Steve Courtney, top, will travel next month to Fargo, N.D., to participate in USA Wrestling’s ASICS/Vaughan junior national championship tournament. (Dave Ornauer / S&S)
CAMP FOSTER, Okinawa — Steve Courtney won the 148-pound title this season in the DODDS-Pacific Far East High School Wrestling Tournament. Next month, the Kubasaki junior will see how he stacks up against the best in the United States.
On July 10, Courtney will fly to Fargo, N.D., where he is entered in USA Wrestling’s Junior National Tournament, scheduled for July 23-30. The tournament — the sport’s largest in the United States for high-school students — attracted 2,320 16- to 18-year-old wrestlers last year.
“This gives me the chance to wrestle against the best, all the top kids in the country, and see where I stand,” Courtney said.
“Everybody who’s anybody” has passed through Fargo, said Courtney’s coach and workout partner, Jacob Clark, a Marine corporal who wrestled at Fargo four times and won two gold medals before joining the Marines. Clark, the 2004 Marine Athlete of the Year and a two-time All-Armed Forces champion, was an alternate for the U.S. Olympic team in Athens.
The Fargo tournament, which features freestyle and Greco-Roman divisions in a double-elimination format, has attracted past U.S. college and national champions such as Cael Sanderson, Oscar Wood and Dennis Hall.
In his first year at Kubasaki after transferring from Virginia, Courtney went 13-1 against high school competitors, losing only in the 148-pound semifinal of the Nile C. Kinnick Invitational “Beast of the Far East” in February at Yokosuka Naval Base, Japan.
He pinned Josh Dowers of Seoul American in 2 minutes, 42 seconds to capture the 148-pound gold medal in the Far East tournament on Feb. 18 at Yokota Air Base, Japan.
Clark hopes Courtney’s entry in the tournament, especially if he does well, will spur other DODDS wrestlers to go to Fargo in the future, perhaps as a unified DODDS worldwide team.

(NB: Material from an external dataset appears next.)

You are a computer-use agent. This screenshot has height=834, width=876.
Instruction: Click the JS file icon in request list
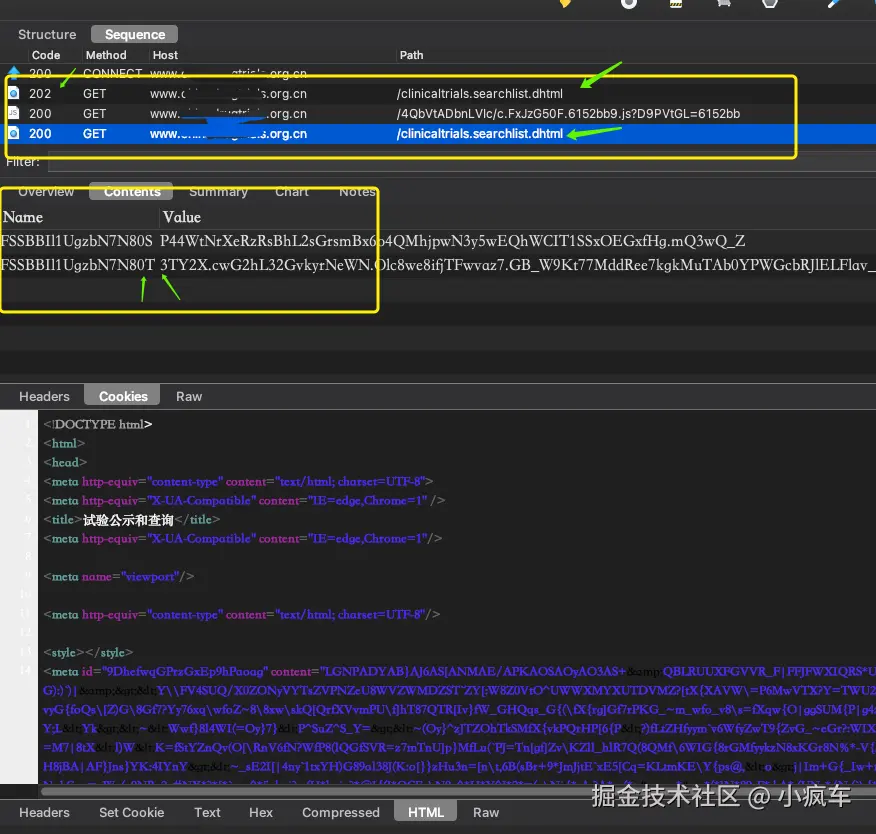tap(14, 113)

“It’s something I’ve been thinking about a lot,” Clark said. “I’m imagining down the road, we could build a program of kids stationed not just on Okinawa, but in Germany, Japan, everywhere. Get them together for two weeks prior, then go as a team.”
As well as hard work, the trip to Fargo will also entail great expense: Courtney and Clark estimated the cost of the trip, including airfare, entry fee, hotel and incidentals, to be about $3,000. They’re seeking sponsorship to defray the cost.
“It’s definitely worth it. I want a scholarship,” said Courtney of his goal to wrestle for a major college program. The Fargo tournament “could be a stepping-stone toward that,” he said.